The reaction of several Δ2-oxazolin-5-ones (1a–c, 12) and bioxazolinones (17, 26) with potassium in THF has been investigated. Treatment of 1a with potassium in THF gave a mixture of dibenzamide (11a), N-benzoyl-C-phenylglycine (6a), and C-phenylglycine (10a). A higher yield of 11a was obtained, together with benzoic acid (9), when the reaction of 1a was carried out in THF saturated with oxygen. The reaction of 1b gave a mixture of β-phenylalanine (10b) and 9, whereas 1c gave a mixture of N-benzoyl-C,C-diphenylglycine (6c) and N-benzoyl-C,C-diphenylmethylamine (5c). Similarly, the reaction of 12 gave a mixture of α-benzamidocinnamic acid (15) and 9. The reaction of the bioxazolinone 17 with potassium gave a mixture of 11a, 6a, and 10a, along with an appreciable yield of 2,3,5,6-tetraphenylpyrazine (25), whereas 26 under analogous conditions gave a mixture of 15, 6b, and benzamide (29). Reasonable mechanisms, involving the initial formation of radical anion intermediates and their subsequent transformation to give the observed products, have been suggested.
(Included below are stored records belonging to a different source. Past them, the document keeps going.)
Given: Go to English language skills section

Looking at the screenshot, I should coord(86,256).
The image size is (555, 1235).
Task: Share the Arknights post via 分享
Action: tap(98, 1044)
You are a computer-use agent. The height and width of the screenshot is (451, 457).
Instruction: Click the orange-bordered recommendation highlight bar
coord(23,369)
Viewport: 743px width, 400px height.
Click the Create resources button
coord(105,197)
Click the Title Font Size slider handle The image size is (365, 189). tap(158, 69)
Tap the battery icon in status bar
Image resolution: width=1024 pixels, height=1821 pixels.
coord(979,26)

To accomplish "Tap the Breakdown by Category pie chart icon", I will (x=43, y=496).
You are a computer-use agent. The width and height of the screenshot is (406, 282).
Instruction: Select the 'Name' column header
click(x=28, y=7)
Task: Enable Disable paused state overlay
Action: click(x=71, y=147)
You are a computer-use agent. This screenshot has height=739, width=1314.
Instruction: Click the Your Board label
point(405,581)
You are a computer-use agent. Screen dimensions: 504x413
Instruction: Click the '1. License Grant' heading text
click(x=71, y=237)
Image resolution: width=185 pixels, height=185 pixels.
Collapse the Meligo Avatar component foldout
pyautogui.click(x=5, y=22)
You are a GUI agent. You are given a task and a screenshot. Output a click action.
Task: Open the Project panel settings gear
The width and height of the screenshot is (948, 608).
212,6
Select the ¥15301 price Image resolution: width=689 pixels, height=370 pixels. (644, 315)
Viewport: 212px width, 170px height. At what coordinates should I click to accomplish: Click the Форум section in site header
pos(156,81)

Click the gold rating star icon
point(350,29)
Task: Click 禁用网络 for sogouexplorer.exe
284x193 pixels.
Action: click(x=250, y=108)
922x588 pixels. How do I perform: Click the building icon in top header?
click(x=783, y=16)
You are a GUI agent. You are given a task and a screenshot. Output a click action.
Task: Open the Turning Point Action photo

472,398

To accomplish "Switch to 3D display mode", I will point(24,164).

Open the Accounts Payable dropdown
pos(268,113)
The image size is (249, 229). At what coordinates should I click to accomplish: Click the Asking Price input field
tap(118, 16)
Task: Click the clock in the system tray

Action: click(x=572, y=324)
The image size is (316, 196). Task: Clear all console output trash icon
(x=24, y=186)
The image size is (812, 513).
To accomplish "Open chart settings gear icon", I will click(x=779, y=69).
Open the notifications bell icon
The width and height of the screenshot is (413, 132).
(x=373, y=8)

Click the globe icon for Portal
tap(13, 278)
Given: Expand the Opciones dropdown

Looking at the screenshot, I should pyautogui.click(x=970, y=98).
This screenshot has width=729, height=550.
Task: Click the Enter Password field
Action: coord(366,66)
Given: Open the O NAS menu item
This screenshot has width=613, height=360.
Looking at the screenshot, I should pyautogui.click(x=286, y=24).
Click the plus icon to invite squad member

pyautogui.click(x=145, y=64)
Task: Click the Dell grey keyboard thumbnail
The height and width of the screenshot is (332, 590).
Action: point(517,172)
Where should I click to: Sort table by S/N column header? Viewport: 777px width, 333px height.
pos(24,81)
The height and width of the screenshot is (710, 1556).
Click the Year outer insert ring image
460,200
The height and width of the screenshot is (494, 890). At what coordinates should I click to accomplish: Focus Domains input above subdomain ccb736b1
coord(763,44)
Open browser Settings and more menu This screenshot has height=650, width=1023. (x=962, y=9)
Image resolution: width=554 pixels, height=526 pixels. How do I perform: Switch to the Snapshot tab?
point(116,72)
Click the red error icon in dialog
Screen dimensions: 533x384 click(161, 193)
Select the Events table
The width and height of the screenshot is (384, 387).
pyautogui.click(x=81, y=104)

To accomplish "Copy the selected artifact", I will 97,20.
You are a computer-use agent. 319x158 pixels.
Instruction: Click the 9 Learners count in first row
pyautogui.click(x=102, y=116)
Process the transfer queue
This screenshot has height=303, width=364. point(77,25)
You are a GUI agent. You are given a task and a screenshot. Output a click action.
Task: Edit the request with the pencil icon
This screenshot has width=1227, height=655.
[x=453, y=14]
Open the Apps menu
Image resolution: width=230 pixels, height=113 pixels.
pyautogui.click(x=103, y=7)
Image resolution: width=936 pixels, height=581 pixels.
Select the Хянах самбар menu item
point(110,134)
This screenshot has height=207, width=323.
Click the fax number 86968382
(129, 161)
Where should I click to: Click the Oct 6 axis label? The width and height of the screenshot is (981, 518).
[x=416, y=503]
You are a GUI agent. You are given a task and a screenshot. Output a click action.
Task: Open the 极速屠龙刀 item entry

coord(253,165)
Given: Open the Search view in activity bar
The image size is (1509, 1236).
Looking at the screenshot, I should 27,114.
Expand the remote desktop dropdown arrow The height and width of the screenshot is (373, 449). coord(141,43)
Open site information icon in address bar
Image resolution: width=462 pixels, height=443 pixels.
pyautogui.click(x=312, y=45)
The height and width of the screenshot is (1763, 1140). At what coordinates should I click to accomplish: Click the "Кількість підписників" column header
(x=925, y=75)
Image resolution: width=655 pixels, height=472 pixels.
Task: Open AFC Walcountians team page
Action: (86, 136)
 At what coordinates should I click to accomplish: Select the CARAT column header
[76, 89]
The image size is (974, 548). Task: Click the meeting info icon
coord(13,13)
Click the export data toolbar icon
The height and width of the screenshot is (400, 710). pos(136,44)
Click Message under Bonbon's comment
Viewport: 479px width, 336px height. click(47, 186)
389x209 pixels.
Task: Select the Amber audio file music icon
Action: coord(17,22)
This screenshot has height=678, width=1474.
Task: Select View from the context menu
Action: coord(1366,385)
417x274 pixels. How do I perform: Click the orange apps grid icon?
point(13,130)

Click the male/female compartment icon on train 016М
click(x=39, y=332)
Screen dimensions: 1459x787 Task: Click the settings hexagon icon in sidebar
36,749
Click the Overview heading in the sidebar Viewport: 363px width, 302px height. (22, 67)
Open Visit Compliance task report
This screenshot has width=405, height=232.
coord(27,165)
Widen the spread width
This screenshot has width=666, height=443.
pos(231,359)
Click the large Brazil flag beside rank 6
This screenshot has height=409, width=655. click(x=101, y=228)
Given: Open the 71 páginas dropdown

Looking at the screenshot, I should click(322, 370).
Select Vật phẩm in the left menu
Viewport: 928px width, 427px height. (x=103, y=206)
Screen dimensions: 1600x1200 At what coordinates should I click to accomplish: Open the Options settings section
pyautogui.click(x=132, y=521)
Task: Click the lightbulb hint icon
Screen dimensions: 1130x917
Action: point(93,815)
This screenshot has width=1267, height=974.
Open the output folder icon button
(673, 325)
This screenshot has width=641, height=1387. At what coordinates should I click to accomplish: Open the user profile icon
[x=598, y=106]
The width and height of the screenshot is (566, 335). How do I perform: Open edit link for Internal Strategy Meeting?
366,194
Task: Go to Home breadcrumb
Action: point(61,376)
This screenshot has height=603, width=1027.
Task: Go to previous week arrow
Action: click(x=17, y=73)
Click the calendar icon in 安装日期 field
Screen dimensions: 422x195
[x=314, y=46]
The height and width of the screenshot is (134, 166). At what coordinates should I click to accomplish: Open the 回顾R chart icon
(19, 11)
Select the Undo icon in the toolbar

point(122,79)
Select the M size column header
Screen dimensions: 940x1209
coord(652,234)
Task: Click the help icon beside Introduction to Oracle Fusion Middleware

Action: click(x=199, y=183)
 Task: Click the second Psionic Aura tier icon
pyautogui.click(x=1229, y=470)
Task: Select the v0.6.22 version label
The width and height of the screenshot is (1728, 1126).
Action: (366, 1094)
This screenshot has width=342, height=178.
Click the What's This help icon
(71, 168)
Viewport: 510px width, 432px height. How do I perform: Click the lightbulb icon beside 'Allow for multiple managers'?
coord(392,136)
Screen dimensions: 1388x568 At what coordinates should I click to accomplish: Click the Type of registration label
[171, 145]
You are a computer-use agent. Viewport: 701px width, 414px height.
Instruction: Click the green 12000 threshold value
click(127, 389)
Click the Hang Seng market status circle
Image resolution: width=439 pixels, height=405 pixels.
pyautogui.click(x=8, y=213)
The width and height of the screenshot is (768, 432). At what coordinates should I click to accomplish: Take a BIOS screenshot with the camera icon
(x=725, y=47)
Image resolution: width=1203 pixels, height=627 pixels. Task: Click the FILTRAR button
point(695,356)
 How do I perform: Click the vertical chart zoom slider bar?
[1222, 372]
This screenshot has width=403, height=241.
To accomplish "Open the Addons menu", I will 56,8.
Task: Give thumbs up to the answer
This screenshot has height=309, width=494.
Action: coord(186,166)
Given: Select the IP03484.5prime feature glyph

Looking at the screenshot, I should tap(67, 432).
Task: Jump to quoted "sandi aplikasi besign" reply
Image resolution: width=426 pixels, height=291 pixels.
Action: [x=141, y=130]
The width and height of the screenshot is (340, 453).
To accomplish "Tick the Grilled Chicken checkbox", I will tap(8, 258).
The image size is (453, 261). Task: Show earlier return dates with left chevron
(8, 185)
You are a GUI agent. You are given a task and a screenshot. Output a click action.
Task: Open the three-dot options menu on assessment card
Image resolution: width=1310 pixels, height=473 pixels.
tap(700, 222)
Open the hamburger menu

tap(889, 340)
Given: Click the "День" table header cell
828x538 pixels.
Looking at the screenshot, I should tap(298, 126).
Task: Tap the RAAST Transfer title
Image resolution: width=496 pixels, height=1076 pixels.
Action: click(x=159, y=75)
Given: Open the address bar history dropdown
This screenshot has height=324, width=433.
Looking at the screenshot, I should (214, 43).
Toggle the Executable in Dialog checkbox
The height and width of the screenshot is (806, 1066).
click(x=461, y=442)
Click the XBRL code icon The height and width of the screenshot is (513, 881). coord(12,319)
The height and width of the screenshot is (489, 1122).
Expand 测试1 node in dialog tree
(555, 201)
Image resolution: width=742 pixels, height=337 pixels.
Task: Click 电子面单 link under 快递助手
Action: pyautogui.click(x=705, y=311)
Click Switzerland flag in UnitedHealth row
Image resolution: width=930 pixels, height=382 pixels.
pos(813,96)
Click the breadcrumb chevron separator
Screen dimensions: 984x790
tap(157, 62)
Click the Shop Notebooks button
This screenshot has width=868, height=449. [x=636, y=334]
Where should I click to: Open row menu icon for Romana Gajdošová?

Potassium superoxide oxidation of some of these substrates gives similar product mixtures. Cyclic voltammetric studies have been carried out to measure the reduction potentials of 1a–c, 12, 17, and 26 in the generation of their radical anions. The radical anions of these substrates were also generated pulse radiolytically in methanol and their spectra showed absorption maxima in the region 295–350 nm.